Congratulations, Paul Negrin. You were on the mark when you observed that Martin Luther King Jr. Day is a day to commemorate the legacy of one of America's finest citizens. Unfortunately, that was about the only thing you got right. You missed entirely that the Rev. James Lawson's speech did in fact do justice to the day — it did honor and pay tribute to a great man. Moreover, Martin Luther King Jr. Day pays tribute not just to a man, but also to a movement — a powerful, courageous movement rooted in, yes, nonviolent protest.

If you want to read personal anecdotes about Dr. King, I am sure there are plenty of biographies in Boatwright Memorial Library available for just that, but it saddens me to think that out of a man who stood beside King and fought with him, you only wanted to hear stories. I went to the ceremony to hear more, to be inspired.

It is unfortunate that you could not see beyond your disagreement with the reverend's political stance on the current War in Iraq to find the immeasurable wealth of his words. Lawson's message remained in step with the civil rights movement of which King was such a vital part < a movement that was also politically controversial.

Don't agree? Dr. King was a very vocal opponent against the war in Vietnam. On April 4, 1967, he announced: "A time comes when silence is betrayal. That time has come for us in relation to Vietnam." Later in the same speech, he went on to hope that someday, "a true revolution of values will lay hands on the world order and say of war, 'This way of settling differences is not just.'" So, while this is purely speculation, I submit that whether or not Martin Luther King Jr. would disagree with the current War in Iraq (and by the way, most Americans do), I believe he would have been proud of his close colleague's speech.
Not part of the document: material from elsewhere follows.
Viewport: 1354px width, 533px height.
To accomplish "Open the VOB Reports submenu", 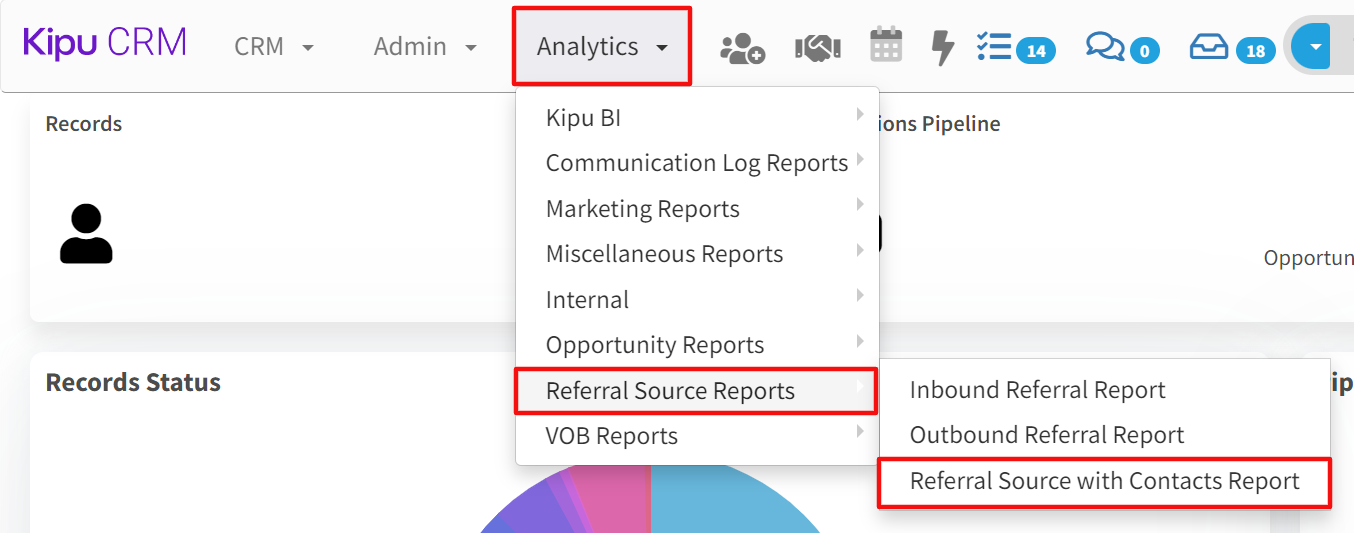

Your final words, Mr. Negrin, were that you hoped next year's speaker would "stay on topic and speak only of Martin Luther King Jr.'s legacy. Dr. King's memory deserves no less." With all due respect, Mr. Negrin, the reverend did just that. It seems to me, though, that maybe it was not Lawson's speech that you had a problem with, after all. Maybe, just maybe, your problem was with the idea of civil liberties (such as freedom of speech) and utilizing these freedoms to create a more equitable and just society. And that, Mr. Negrin, does not qualify you to speak intelligently about what Dr. King's memory deserves. And, for those who value justice, it should represent a very, very scary proposition.